Author Contributions: Dr Easton had full access to all of the data in the study and takes responsibility for the integrity of the data and the accuracy of the data analysis. Drs Schmidt and Easton are joint senior authors.

Concept and design: Easton, Schmidt, Mavaddat.

Statistical analysis: Mavaddat, Dorling, Carvalho, Allen, Easton, Schmidt.

Acquisition, analysis, or interpretation of data and critical revision of the manuscript for important intellectual content: All authors.

Drafting of the manuscript: Mavaddat, Easton, Schmidt.

Obtained funding: Devilee, Teo, Easton, Schmidt.

Administrative, technical, or material support: Bolla, Wang, Keeman.

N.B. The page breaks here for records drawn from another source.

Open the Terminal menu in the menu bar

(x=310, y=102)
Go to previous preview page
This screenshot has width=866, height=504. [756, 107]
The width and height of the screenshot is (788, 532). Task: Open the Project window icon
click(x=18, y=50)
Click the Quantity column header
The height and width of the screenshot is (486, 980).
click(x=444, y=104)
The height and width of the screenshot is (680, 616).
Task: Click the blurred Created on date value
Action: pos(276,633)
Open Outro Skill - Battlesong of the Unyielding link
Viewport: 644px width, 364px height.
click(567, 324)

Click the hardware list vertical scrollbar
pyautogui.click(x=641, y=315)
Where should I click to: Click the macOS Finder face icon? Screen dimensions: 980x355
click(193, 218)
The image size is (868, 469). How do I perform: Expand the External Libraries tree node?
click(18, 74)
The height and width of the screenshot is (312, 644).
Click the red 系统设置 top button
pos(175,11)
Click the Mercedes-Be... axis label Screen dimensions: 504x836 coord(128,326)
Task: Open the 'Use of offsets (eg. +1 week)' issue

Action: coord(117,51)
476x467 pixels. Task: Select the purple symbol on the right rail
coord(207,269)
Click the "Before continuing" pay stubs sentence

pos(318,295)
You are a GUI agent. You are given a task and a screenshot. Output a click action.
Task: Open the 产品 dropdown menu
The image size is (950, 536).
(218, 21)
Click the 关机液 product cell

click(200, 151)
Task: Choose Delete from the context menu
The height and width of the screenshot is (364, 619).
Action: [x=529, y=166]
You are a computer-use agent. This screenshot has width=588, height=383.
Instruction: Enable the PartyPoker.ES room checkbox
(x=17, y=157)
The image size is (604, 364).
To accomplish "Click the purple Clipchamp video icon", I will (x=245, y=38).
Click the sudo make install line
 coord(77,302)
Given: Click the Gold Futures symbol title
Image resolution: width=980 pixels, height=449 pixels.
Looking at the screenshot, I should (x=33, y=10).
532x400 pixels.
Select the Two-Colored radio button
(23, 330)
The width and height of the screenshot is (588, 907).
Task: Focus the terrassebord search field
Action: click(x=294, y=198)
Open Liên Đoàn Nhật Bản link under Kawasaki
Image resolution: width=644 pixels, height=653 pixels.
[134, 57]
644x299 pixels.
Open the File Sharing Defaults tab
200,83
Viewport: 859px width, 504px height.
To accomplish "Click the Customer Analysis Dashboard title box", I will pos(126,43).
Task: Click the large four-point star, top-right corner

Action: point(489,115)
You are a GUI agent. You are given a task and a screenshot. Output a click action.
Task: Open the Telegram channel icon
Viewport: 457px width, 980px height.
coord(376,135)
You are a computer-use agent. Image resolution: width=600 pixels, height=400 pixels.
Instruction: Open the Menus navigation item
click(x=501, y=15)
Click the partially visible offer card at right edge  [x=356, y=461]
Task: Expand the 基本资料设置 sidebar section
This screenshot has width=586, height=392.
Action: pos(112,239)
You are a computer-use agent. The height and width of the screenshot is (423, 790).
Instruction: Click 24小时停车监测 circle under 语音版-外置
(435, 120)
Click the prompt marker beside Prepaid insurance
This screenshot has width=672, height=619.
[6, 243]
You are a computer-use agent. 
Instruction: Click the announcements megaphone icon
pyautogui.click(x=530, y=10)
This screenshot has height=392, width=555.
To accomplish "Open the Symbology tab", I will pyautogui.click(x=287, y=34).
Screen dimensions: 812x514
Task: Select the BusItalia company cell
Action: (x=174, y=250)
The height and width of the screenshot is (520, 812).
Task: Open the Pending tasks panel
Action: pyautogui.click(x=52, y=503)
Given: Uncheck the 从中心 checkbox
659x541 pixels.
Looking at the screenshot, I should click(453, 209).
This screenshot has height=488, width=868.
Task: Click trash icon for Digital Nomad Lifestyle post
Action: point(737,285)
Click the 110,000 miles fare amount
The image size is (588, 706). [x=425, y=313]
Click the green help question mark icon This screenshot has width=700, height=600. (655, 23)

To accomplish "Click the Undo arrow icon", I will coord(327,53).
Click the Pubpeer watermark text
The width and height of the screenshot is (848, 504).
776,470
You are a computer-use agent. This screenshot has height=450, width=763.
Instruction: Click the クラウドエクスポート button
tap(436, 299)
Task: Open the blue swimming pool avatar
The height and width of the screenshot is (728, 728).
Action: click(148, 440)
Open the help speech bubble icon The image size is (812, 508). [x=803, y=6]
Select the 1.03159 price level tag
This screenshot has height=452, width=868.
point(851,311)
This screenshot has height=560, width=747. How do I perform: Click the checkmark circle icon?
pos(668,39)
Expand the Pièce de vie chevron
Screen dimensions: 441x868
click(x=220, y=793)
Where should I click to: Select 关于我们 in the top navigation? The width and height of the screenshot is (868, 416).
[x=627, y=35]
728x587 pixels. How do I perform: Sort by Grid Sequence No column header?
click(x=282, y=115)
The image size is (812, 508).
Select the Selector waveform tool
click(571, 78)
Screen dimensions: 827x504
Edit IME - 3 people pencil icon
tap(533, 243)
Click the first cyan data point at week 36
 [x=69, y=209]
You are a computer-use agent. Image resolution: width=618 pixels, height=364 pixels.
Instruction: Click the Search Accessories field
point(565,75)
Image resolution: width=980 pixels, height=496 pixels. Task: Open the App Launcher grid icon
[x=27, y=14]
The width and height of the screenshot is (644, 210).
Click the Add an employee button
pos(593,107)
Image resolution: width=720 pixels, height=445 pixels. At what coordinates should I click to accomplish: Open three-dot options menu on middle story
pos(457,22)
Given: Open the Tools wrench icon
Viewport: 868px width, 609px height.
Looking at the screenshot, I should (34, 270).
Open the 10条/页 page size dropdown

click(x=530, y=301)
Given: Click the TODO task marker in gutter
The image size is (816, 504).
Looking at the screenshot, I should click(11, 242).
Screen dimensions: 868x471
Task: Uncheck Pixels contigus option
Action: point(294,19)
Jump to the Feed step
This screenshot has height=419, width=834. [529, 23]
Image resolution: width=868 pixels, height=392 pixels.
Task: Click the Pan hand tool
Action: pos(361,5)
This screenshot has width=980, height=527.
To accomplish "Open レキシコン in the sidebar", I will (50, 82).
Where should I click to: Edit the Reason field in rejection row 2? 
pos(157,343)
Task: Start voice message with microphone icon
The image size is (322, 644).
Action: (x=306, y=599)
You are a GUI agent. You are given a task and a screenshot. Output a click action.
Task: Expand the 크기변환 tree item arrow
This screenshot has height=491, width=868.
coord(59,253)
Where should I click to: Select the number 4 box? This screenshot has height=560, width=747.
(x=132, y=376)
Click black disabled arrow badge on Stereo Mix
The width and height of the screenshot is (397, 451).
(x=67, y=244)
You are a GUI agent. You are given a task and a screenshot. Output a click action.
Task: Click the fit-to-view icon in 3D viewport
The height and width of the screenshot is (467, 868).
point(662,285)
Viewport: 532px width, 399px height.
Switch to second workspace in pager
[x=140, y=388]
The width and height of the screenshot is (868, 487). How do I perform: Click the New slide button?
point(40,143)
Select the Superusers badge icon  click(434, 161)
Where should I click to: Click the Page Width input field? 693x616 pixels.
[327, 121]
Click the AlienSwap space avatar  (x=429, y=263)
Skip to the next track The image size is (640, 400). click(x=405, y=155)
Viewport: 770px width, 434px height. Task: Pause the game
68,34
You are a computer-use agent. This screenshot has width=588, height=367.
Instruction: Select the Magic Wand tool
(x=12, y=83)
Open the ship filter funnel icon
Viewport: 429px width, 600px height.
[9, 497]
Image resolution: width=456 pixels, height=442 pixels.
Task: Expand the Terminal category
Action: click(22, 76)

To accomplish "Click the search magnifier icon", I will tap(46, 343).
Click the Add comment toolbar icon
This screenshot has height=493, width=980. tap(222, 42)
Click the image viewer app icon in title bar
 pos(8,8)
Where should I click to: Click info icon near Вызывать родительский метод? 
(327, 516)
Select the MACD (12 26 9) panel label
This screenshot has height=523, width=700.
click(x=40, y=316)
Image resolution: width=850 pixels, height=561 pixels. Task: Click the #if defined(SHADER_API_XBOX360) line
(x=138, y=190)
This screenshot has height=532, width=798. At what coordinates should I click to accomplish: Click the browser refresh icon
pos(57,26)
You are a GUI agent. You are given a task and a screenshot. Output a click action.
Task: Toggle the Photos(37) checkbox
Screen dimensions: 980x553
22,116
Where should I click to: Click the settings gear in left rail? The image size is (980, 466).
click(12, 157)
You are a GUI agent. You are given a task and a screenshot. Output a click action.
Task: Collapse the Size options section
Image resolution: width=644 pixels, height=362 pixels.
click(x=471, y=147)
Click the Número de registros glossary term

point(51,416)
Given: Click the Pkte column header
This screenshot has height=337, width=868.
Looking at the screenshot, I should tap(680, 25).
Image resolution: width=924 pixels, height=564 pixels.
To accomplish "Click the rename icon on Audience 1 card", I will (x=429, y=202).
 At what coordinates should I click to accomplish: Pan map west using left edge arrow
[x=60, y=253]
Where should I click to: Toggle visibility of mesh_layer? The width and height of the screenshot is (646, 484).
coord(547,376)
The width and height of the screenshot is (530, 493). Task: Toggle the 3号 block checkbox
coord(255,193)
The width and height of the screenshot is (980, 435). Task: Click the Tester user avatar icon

Conflict of Interest Disclosures: Dr Mavaddat reported grants from the University of Cambridge, European Union Horizon 2020, Wellcome Trust, Genome Canada, Canadian Institutes of Health Research, and National Cancer Institute during the conduct of the study. Dr Allen reported grants from EU Horizons 2020 during the conduct of the study. Dr Bolla reported grants from Cancer Research UK and the National Institutes of Health (NIH) during the conduct of the study. Dr Andrulis reported grants from NIH during the conduct of the study. Dr Briceno reported grants from Universidad de la Sabana during the conduct of the study. Dr Fasching reported personal fees from Roche, Lilly, Novartis, Pierre Fabre, Gilead, Seagen, Eisai, Daiichi Sankyo, AstraZeneca, Merck Sharp & Dohme, and Pfizer and grants from Cepheid and BioNtech during the conduct of the study. Dr Giles reported grants from National Health and Medical Research Council during the conduct of the study. Dr Hahnen reported personal fees from AstraZeneca outside the submitted work. Dr Hartikainen reported grants from Cancer Foundation Finland during the conduct of the study. Ms Morra reported being paid by an EU grant during the conduct of the study. Dr Park-Simon reported being a recipient of the Claudia von Schilling Stiftung Award during the conduct of the study. Dr Schmutzler reported grants from German Cancer Aid during the conduct of the study. Dr Southey reported grants from National Health and Medical Research Council (NHMRC) (Australia) during the conduct of the study. Dr Spurdle reported grants from the NHMRC during the conduct of the study. Dr Pharoah reported grants from Cancer Research UK during the conduct of the study. Dr Kvist reported grants from European Union Horizon 2020 research and innovation program BRIDGES during the conduct of the study. Dr Nevanlinna reported grants from Helsinki University Hospital, Sigrid Juselius Foundation, and Cancer Foundation Finland during the conduct of the study as well as honorarium from AstraZeneca outside the submitted work. Dr Camp reported grants from the University of Utah, Huntsman Cancer Foundation, and the National Cancer Institute. Dr Schmidt reported grants from EU during the conduct of the study. Dr Easton reported grants from the European Commission and Wellcome Trust outside the submitted work. No other disclosures were reported.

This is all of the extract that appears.